(Excerpts from a dataset)
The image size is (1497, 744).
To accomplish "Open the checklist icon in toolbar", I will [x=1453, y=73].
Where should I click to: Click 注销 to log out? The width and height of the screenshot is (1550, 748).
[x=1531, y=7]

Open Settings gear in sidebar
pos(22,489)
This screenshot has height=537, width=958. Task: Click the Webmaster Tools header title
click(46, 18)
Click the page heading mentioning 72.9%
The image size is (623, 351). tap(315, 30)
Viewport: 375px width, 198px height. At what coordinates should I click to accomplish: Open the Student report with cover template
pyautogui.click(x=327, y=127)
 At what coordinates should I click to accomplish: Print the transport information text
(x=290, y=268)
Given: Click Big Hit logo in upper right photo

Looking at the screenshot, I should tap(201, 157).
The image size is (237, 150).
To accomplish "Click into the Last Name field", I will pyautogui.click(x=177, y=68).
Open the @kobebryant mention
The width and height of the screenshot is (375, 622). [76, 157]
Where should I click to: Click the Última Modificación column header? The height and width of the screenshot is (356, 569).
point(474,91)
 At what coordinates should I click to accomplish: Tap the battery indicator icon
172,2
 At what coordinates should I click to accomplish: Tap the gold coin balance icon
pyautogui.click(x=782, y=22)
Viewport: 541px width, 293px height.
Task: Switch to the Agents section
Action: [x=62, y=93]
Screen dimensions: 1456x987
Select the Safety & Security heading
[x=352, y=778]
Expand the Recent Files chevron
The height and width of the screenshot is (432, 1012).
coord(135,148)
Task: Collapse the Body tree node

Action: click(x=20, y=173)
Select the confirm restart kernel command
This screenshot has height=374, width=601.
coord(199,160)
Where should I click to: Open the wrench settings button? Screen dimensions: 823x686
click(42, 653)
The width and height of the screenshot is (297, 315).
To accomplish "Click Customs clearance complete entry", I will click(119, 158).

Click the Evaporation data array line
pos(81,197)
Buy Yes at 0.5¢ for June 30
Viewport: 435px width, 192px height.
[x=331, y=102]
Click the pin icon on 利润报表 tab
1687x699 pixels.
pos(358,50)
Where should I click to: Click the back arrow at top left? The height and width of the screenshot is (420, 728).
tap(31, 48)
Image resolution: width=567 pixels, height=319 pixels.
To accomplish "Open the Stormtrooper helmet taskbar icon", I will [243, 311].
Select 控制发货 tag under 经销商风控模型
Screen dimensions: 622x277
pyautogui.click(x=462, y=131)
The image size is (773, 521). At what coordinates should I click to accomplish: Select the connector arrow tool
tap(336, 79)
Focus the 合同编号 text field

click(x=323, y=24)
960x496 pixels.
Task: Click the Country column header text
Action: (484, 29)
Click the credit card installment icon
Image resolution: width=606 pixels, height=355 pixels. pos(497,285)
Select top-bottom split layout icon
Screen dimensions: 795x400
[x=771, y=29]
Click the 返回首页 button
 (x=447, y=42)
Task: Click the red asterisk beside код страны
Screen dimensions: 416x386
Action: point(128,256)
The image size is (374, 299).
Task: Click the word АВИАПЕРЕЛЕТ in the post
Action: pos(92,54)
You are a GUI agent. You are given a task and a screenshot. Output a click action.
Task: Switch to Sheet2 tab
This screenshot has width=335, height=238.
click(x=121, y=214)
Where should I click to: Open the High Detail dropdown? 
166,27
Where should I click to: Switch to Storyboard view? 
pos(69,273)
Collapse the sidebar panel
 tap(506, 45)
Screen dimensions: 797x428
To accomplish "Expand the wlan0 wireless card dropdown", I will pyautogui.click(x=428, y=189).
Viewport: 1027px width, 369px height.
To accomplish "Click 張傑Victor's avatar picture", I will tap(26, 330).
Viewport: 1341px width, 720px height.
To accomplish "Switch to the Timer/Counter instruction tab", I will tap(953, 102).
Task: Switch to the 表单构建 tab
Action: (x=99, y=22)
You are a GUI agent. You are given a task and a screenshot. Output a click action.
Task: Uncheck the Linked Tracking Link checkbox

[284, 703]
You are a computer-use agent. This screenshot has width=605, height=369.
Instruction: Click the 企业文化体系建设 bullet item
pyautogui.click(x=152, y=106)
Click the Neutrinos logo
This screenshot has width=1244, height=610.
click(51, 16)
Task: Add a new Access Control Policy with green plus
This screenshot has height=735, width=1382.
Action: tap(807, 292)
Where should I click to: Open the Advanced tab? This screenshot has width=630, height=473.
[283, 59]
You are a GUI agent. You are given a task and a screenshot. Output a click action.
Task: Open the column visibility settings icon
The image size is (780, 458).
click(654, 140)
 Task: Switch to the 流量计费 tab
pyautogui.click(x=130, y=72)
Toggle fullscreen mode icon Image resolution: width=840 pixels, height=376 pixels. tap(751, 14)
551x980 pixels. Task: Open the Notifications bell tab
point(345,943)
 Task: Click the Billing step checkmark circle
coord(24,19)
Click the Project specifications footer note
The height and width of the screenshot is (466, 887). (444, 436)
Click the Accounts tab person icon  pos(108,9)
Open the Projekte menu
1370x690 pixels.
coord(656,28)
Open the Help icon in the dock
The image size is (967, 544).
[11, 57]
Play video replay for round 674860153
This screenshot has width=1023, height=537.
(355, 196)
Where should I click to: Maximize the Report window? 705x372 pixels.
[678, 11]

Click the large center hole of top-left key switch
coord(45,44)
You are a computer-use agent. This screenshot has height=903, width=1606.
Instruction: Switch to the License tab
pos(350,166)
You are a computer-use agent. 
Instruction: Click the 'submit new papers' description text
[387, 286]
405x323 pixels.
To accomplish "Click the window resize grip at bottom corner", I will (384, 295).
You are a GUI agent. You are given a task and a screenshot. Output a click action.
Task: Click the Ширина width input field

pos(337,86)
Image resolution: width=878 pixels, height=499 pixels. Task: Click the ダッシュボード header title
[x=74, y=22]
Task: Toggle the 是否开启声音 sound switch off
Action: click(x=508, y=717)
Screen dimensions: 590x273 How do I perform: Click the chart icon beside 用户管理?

--- Task instructions ---
Each record must be reproduced exactly. Keep every one.

--- Output for this exercise ---
The image size is (1497, 744).
To accomplish "Open the checklist icon in toolbar", I will [x=1453, y=73].
Where should I click to: Click 注销 to log out? The width and height of the screenshot is (1550, 748).
[x=1531, y=7]

Open Settings gear in sidebar
pos(22,489)
This screenshot has height=537, width=958. Task: Click the Webmaster Tools header title
click(46, 18)
Click the page heading mentioning 72.9%
The image size is (623, 351). tap(315, 30)
Viewport: 375px width, 198px height. At what coordinates should I click to accomplish: Open the Student report with cover template
pyautogui.click(x=327, y=127)
 At what coordinates should I click to accomplish: Print the transport information text
(x=290, y=268)
Given: Click Big Hit logo in upper right photo

Looking at the screenshot, I should tap(201, 157).
The image size is (237, 150).
To accomplish "Click into the Last Name field", I will pyautogui.click(x=177, y=68).
Open the @kobebryant mention
The width and height of the screenshot is (375, 622). [76, 157]
Where should I click to: Click the Última Modificación column header? The height and width of the screenshot is (356, 569).
point(474,91)
 At what coordinates should I click to accomplish: Tap the battery indicator icon
172,2
 At what coordinates should I click to accomplish: Tap the gold coin balance icon
pyautogui.click(x=782, y=22)
Viewport: 541px width, 293px height.
Task: Switch to the Agents section
Action: [x=62, y=93]
Screen dimensions: 1456x987
Select the Safety & Security heading
[x=352, y=778]
Expand the Recent Files chevron
The height and width of the screenshot is (432, 1012).
coord(135,148)
Task: Collapse the Body tree node

Action: click(x=20, y=173)
Select the confirm restart kernel command
This screenshot has height=374, width=601.
coord(199,160)
Where should I click to: Open the wrench settings button? Screen dimensions: 823x686
click(42, 653)
The width and height of the screenshot is (297, 315).
To accomplish "Click Customs clearance complete entry", I will click(119, 158).

Click the Evaporation data array line
pos(81,197)
Buy Yes at 0.5¢ for June 30
Viewport: 435px width, 192px height.
[x=331, y=102]
Click the pin icon on 利润报表 tab
1687x699 pixels.
pos(358,50)
Where should I click to: Click the back arrow at top left? The height and width of the screenshot is (420, 728).
tap(31, 48)
Image resolution: width=567 pixels, height=319 pixels.
To accomplish "Open the Stormtrooper helmet taskbar icon", I will [243, 311].
Select 控制发货 tag under 经销商风控模型
Screen dimensions: 622x277
pyautogui.click(x=462, y=131)
The image size is (773, 521). At what coordinates should I click to accomplish: Select the connector arrow tool
tap(336, 79)
Focus the 合同编号 text field

click(x=323, y=24)
960x496 pixels.
Task: Click the Country column header text
Action: (484, 29)
Click the credit card installment icon
Image resolution: width=606 pixels, height=355 pixels. pos(497,285)
Select top-bottom split layout icon
Screen dimensions: 795x400
[x=771, y=29]
Click the 返回首页 button
 (x=447, y=42)
Task: Click the red asterisk beside код страны
Screen dimensions: 416x386
Action: point(128,256)
The image size is (374, 299).
Task: Click the word АВИАПЕРЕЛЕТ in the post
Action: pos(92,54)
You are a GUI agent. You are given a task and a screenshot. Output a click action.
Task: Switch to Sheet2 tab
This screenshot has width=335, height=238.
click(x=121, y=214)
Where should I click to: Open the High Detail dropdown? 
166,27
Where should I click to: Switch to Storyboard view? 
pos(69,273)
Collapse the sidebar panel
 tap(506, 45)
Screen dimensions: 797x428
To accomplish "Expand the wlan0 wireless card dropdown", I will pyautogui.click(x=428, y=189).
Viewport: 1027px width, 369px height.
To accomplish "Click 張傑Victor's avatar picture", I will tap(26, 330).
Viewport: 1341px width, 720px height.
To accomplish "Switch to the Timer/Counter instruction tab", I will tap(953, 102).
Task: Switch to the 表单构建 tab
Action: (x=99, y=22)
You are a GUI agent. You are given a task and a screenshot. Output a click action.
Task: Uncheck the Linked Tracking Link checkbox

[284, 703]
You are a computer-use agent. This screenshot has width=605, height=369.
Instruction: Click the 企业文化体系建设 bullet item
pyautogui.click(x=152, y=106)
Click the Neutrinos logo
This screenshot has width=1244, height=610.
click(51, 16)
Task: Add a new Access Control Policy with green plus
This screenshot has height=735, width=1382.
Action: tap(807, 292)
Where should I click to: Open the Advanced tab? This screenshot has width=630, height=473.
[283, 59]
You are a GUI agent. You are given a task and a screenshot. Output a click action.
Task: Open the column visibility settings icon
The image size is (780, 458).
click(654, 140)
 Task: Switch to the 流量计费 tab
pyautogui.click(x=130, y=72)
Toggle fullscreen mode icon Image resolution: width=840 pixels, height=376 pixels. tap(751, 14)
551x980 pixels. Task: Open the Notifications bell tab
point(345,943)
 Task: Click the Billing step checkmark circle
coord(24,19)
Click the Project specifications footer note
The height and width of the screenshot is (466, 887). (444, 436)
Click the Accounts tab person icon  pos(108,9)
Open the Projekte menu
1370x690 pixels.
coord(656,28)
Open the Help icon in the dock
The image size is (967, 544).
[11, 57]
Play video replay for round 674860153
This screenshot has width=1023, height=537.
(355, 196)
Where should I click to: Maximize the Report window? 705x372 pixels.
[678, 11]

Click the large center hole of top-left key switch
coord(45,44)
You are a computer-use agent. This screenshot has height=903, width=1606.
Instruction: Switch to the License tab
pos(350,166)
You are a computer-use agent. 
Instruction: Click the 'submit new papers' description text
[387, 286]
405x323 pixels.
To accomplish "Click the window resize grip at bottom corner", I will (384, 295).
You are a GUI agent. You are given a task and a screenshot. Output a click action.
Task: Click the Ширина width input field

pos(337,86)
Image resolution: width=878 pixels, height=499 pixels. Task: Click the ダッシュボード header title
[x=74, y=22]
Task: Toggle the 是否开启声音 sound switch off
Action: click(x=508, y=717)
Screen dimensions: 590x273 How do I perform: Click the chart icon beside 用户管理?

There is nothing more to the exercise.